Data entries
★ ★ ★ ★ ★ ★ ★

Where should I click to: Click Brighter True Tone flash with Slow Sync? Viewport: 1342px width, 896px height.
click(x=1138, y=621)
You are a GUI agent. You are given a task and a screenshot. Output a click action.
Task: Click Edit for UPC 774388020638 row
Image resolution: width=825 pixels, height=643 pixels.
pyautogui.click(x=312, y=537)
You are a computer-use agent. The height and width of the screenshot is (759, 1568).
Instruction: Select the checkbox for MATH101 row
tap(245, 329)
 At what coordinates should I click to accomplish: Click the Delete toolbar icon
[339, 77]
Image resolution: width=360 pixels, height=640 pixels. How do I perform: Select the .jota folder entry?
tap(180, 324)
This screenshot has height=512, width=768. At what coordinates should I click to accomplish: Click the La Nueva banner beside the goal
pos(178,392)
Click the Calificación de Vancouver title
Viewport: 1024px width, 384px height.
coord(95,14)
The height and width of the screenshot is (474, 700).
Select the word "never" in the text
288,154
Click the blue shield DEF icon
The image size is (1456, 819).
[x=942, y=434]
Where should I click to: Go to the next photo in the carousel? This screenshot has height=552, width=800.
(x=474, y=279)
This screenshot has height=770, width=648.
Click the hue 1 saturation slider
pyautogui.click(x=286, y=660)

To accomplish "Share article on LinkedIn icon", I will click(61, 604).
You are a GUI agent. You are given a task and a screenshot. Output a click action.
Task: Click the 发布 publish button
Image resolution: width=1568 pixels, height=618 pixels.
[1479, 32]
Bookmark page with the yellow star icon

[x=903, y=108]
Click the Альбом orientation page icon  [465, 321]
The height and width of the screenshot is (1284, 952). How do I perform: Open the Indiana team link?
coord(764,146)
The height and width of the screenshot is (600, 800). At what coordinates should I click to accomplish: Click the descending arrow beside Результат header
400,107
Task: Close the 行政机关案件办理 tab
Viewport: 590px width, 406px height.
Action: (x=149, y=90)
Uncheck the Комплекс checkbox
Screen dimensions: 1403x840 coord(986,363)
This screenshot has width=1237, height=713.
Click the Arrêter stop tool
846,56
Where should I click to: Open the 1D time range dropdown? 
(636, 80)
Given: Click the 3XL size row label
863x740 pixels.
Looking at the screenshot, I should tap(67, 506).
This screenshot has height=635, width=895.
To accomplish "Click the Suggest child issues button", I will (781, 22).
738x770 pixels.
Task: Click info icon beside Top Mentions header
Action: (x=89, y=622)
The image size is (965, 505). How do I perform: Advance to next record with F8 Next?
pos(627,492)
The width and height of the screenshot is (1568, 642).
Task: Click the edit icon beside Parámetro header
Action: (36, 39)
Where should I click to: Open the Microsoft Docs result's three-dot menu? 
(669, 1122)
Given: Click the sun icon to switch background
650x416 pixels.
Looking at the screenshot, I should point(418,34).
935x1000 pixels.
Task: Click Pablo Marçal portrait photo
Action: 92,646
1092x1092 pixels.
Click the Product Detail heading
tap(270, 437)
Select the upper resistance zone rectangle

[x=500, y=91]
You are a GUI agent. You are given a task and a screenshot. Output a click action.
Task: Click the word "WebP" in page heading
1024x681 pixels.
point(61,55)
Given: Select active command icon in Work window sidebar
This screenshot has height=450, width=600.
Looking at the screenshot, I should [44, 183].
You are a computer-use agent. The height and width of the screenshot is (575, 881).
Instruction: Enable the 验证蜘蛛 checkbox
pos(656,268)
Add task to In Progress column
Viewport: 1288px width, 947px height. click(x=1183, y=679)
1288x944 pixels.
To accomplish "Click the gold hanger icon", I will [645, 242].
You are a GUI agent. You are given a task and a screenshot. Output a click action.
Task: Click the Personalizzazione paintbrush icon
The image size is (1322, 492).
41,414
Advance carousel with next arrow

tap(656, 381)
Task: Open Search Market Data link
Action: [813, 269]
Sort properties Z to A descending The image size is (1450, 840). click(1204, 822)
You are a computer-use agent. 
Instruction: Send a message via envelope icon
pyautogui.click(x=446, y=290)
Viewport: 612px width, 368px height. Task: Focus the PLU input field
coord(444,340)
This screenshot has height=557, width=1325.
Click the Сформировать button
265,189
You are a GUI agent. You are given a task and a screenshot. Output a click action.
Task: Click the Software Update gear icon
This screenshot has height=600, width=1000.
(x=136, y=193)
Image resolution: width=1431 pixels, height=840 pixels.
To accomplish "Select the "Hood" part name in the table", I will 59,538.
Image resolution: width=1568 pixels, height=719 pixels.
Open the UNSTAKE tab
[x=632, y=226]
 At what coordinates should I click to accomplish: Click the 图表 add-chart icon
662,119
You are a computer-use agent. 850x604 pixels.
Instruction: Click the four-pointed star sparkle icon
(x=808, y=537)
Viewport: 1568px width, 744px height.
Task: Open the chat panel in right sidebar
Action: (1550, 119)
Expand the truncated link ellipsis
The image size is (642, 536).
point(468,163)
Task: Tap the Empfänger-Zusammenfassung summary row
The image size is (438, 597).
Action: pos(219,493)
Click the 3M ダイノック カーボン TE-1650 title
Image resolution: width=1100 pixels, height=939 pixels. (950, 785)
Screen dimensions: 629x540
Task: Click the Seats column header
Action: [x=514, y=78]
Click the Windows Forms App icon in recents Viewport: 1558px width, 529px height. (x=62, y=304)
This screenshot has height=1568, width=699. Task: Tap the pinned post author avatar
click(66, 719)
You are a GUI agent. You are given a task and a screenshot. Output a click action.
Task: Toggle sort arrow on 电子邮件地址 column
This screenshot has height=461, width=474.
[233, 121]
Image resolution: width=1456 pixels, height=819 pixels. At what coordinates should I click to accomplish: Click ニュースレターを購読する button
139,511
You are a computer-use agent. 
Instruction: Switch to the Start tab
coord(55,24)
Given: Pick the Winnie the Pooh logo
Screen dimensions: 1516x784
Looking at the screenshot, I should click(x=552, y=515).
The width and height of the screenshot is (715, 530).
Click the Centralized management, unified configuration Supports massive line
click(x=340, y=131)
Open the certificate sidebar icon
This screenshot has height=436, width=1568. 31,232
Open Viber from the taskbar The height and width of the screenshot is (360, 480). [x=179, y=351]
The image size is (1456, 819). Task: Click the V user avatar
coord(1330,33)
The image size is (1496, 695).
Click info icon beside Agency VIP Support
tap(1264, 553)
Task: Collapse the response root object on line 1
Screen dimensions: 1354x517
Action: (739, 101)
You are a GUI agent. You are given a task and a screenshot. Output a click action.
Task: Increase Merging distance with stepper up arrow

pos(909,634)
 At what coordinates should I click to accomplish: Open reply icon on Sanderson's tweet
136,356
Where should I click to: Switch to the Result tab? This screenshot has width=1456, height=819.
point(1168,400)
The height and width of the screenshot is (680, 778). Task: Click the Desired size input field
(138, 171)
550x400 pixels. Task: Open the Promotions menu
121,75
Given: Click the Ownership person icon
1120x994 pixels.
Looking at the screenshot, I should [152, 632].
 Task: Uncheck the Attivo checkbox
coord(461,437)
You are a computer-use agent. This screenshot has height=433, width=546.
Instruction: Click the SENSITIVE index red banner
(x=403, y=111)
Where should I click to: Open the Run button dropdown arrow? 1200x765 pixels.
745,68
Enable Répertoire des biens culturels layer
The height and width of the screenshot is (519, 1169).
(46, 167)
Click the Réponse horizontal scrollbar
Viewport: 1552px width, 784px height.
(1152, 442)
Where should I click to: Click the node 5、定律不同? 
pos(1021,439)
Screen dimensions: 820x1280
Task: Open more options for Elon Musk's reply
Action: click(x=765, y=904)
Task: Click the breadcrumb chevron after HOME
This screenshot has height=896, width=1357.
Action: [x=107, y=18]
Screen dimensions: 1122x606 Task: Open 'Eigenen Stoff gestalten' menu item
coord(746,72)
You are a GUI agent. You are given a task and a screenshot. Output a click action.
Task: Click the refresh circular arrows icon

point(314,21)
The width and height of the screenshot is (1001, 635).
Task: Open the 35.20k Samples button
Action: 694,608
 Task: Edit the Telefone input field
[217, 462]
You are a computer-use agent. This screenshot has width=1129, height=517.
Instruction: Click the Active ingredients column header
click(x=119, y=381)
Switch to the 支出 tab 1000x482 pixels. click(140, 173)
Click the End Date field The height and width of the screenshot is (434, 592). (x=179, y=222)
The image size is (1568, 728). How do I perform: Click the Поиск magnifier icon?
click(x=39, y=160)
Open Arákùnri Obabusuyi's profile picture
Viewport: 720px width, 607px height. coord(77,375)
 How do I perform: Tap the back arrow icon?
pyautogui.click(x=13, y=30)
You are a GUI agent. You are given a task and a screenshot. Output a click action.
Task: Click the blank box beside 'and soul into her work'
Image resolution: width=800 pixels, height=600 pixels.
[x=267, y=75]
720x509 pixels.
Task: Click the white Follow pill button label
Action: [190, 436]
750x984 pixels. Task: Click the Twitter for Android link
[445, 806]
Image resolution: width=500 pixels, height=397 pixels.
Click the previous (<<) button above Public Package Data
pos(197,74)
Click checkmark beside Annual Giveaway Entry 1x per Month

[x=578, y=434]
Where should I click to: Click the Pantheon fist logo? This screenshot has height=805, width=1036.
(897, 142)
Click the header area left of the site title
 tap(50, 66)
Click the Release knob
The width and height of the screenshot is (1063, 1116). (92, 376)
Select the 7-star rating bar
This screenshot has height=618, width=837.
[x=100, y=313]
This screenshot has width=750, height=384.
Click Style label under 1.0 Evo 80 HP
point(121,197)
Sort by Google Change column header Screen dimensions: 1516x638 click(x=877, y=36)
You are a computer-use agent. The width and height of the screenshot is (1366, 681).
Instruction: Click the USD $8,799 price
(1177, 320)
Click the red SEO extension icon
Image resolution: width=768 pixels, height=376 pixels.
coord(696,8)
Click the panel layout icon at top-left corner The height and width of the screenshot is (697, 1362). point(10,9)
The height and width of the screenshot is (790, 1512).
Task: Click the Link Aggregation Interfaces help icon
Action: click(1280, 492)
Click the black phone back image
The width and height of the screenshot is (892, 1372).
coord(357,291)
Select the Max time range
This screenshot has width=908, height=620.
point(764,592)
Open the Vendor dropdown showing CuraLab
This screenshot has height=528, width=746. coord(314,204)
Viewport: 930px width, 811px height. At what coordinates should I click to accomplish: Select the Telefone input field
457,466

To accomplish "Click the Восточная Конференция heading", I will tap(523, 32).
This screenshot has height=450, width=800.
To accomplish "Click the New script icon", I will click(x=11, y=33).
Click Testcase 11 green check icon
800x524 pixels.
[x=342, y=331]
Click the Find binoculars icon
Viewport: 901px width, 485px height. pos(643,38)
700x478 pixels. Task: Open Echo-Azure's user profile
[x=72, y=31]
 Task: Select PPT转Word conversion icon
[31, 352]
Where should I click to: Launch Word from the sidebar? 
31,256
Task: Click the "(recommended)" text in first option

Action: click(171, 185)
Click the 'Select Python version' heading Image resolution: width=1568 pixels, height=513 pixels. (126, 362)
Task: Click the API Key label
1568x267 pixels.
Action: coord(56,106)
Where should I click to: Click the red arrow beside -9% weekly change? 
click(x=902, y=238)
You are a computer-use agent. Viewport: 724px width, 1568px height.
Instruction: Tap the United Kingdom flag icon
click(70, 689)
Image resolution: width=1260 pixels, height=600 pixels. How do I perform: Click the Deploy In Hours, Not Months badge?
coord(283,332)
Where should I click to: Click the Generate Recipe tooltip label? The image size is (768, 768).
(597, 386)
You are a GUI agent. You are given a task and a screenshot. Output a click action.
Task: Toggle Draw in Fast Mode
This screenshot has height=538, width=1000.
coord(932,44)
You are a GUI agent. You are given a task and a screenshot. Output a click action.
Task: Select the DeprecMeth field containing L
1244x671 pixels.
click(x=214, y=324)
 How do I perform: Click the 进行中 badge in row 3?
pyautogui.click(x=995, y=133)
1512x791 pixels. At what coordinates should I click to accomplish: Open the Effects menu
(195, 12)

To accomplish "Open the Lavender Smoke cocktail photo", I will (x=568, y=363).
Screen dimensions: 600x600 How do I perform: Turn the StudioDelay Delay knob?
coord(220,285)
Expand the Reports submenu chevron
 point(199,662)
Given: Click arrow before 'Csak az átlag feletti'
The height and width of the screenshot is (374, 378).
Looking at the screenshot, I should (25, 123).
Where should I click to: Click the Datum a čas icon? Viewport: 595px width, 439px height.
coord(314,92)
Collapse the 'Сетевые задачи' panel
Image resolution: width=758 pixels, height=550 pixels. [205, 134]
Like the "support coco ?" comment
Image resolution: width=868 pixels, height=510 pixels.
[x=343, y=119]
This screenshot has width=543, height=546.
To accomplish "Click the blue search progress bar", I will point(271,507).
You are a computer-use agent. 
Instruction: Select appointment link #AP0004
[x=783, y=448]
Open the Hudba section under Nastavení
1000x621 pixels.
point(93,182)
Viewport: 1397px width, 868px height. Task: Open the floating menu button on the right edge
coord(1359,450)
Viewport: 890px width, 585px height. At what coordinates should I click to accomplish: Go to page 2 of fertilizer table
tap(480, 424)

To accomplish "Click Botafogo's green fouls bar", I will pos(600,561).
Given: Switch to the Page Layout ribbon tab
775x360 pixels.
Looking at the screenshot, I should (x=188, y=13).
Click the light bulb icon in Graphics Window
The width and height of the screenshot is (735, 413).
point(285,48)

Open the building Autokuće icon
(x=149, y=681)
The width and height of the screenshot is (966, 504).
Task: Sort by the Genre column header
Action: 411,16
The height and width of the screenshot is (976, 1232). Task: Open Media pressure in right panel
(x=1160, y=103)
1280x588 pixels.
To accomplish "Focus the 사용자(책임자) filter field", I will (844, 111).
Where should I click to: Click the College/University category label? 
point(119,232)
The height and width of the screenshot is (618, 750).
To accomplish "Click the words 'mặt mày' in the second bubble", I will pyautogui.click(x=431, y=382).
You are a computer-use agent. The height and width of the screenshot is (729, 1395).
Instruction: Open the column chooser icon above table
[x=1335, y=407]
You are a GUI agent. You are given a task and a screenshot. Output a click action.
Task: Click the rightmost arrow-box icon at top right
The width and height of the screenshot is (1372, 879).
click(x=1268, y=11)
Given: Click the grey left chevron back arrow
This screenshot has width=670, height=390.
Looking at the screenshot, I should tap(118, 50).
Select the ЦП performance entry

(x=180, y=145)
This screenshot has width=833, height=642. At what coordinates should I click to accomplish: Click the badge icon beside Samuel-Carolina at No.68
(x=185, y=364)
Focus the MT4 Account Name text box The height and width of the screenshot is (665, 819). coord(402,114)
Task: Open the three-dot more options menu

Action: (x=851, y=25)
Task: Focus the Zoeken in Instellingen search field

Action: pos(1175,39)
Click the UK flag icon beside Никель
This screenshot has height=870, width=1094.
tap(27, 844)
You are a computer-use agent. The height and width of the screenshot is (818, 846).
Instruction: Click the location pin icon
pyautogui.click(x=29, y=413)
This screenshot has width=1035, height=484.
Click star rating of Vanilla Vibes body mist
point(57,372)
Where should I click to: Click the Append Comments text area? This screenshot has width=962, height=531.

★ ★ ★ ★ ★ ★ ★

▸ WHAT THIS TASK INVOLVES:
Put the entries above into a numbered list, starting with the line that contains "The image size is (1568, 728)." and going on through the line that contains "pyautogui.click(x=13, y=30)", with blank lines left out.

▸ OUTPUT OF THE TASK:
1. The image size is (1568, 728). How do I perform: Click the Поиск magnifier icon?
2. click(x=39, y=160)
3. Open Arákùnri Obabusuyi's profile picture
4. Viewport: 720px width, 607px height. coord(77,375)
5.  How do I perform: Tap the back arrow icon?
6. pyautogui.click(x=13, y=30)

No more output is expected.